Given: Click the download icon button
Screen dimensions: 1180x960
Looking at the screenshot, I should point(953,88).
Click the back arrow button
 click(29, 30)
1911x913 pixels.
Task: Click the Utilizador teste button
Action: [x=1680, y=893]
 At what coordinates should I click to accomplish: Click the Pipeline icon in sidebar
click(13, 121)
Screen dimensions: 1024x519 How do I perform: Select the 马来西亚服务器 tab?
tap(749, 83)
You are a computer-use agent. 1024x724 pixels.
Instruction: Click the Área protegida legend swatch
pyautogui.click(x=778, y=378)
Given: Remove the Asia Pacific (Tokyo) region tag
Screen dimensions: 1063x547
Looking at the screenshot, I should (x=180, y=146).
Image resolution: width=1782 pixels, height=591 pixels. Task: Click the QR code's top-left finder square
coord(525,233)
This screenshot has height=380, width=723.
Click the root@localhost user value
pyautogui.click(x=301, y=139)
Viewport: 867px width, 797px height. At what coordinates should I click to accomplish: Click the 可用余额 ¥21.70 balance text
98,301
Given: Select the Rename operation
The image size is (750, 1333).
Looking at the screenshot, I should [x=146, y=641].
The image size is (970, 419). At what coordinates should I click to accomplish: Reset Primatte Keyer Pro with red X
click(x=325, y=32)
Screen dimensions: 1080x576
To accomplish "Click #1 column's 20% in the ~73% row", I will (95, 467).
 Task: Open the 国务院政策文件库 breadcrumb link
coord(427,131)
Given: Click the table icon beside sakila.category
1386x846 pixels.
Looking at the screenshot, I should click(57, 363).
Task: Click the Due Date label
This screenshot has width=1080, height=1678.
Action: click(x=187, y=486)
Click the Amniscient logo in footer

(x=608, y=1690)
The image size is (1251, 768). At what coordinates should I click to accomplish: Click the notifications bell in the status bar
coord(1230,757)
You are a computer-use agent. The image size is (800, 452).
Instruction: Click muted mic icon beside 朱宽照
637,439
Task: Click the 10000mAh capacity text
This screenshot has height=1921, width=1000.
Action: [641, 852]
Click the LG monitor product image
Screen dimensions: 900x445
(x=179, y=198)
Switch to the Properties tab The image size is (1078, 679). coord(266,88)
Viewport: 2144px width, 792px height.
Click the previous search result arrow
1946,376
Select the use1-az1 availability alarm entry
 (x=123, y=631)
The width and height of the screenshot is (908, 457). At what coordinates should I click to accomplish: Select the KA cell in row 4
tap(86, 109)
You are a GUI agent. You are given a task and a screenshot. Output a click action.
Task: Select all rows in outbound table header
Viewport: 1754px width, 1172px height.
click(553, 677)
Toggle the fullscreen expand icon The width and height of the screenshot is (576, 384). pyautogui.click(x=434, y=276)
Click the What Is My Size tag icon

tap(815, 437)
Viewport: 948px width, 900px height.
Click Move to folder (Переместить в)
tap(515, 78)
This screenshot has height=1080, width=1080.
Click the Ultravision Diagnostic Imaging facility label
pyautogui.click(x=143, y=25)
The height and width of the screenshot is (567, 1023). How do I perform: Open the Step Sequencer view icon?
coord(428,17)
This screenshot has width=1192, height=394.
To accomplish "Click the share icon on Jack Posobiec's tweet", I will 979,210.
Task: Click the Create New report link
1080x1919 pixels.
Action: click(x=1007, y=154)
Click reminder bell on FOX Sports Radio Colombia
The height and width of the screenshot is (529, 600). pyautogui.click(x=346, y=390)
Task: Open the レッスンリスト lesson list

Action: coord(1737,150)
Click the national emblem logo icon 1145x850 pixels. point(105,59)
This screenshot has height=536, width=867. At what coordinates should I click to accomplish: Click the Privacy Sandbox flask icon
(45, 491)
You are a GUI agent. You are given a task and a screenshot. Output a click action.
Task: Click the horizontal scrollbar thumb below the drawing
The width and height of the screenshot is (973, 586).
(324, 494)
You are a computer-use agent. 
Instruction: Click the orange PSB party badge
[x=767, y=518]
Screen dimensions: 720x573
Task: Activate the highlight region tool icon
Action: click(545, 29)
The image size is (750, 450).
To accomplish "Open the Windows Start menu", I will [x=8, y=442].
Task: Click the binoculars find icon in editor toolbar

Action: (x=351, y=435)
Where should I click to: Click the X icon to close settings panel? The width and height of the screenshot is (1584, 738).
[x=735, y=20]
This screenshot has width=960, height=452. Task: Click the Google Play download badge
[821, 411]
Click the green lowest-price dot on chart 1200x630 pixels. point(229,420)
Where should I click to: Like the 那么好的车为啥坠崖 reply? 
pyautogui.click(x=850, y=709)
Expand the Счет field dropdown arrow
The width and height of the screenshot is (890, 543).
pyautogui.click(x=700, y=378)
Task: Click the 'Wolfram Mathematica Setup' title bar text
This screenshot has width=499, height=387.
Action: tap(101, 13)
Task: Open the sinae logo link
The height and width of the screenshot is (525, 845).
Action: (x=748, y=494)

• _BRIEF_
Nothing but the lines from the top of the entries above through the line with "Given: Remove the" should be set down, each exactly as written.

• _WRITTEN REPLY_
Given: Click the download icon button
Screen dimensions: 1180x960
Looking at the screenshot, I should point(953,88).
Click the back arrow button
 click(29, 30)
1911x913 pixels.
Task: Click the Utilizador teste button
Action: [x=1680, y=893]
 At what coordinates should I click to accomplish: Click the Pipeline icon in sidebar
click(13, 121)
Screen dimensions: 1024x519 How do I perform: Select the 马来西亚服务器 tab?
tap(749, 83)
You are a computer-use agent. 1024x724 pixels.
Instruction: Click the Área protegida legend swatch
pyautogui.click(x=778, y=378)
Given: Remove the Asia Pacific (Tokyo) region tag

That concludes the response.